Attribute Usage and Effect Values
charset Used to communicate the character set in use for that document.
content This required attribute gives the information about the document or the instructions to the device / program reading the file.
  • Text (value is up to you; depends on scenario)
http-equiv Used for instructions to the device / program; typically these are for HTTP header information.
  • Text (specific value depends on scenario)
name Defines the type of information about the document.
  • Text (specific value depends on scenario)

Describing a Document

  • The most common meta tag for describing a document is a written summary/overview of its content.
  • The following description could be displayed by a search engine in its results:
    <meta name="description" content="Website meta data overview written by Jason Withrow, with examples for common meta data scenarios" />
    
  • Important: The only thing you change here is the text inside the content attribute.
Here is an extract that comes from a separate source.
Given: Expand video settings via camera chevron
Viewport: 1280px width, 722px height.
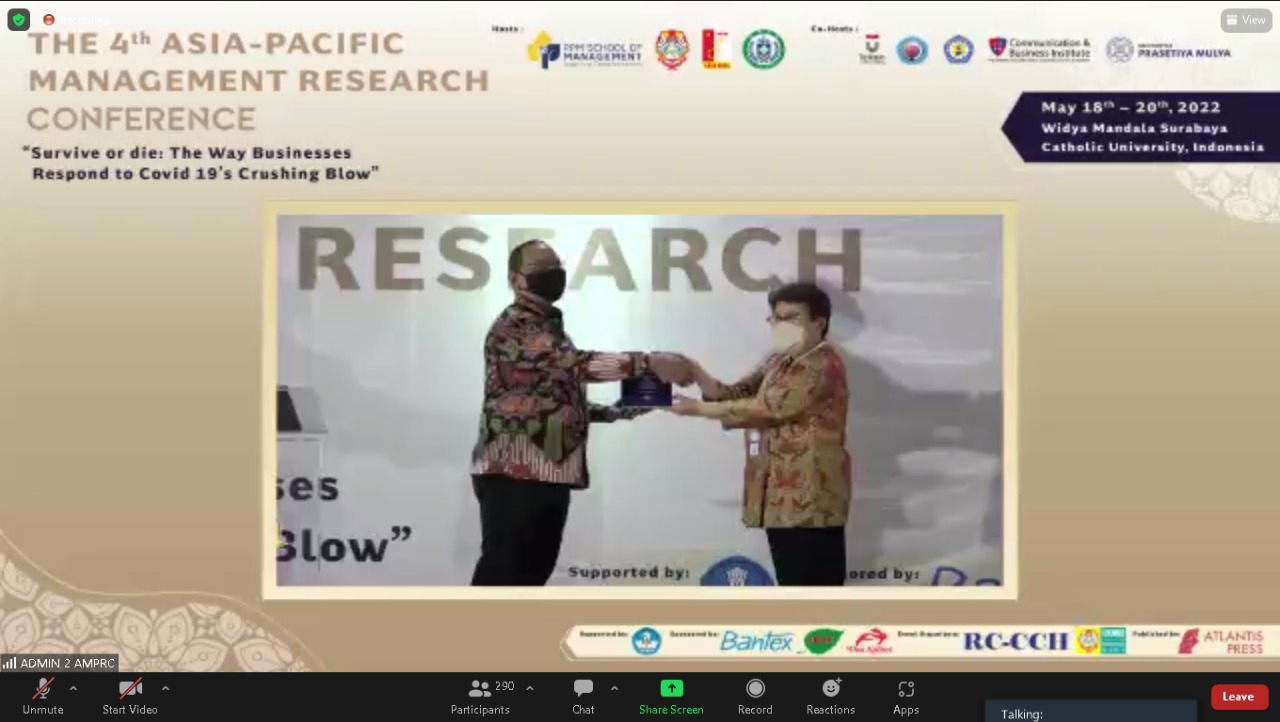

Everything else stays the same!
  • Keep the content for your description meta tag short (approximately 155 characters or less) and when writing it try to imagine how it would read to someone scanning through a list of search engine results.
  • One final note is that the description should be about that particular page, not about the entire website. Your goal is to help users locate the exact page that meets their information needs, out of all the pages on the website and out of the entire World Wide Web.
  • You might also see sites using name="author" with the content attribute giving their name (name="copyright" is also used, with the value in the content attribute), but spiders indexing website content ignore those name values. You can create whatever meta tags you want, but spiders only care about ones they recognize.

Indicating a Content Type

  • This meta tag uses charset to define the set of characters in use.
    <meta charset="utf-8" />
    
  • UTF-8 is a widely accepted and expansive set of characters.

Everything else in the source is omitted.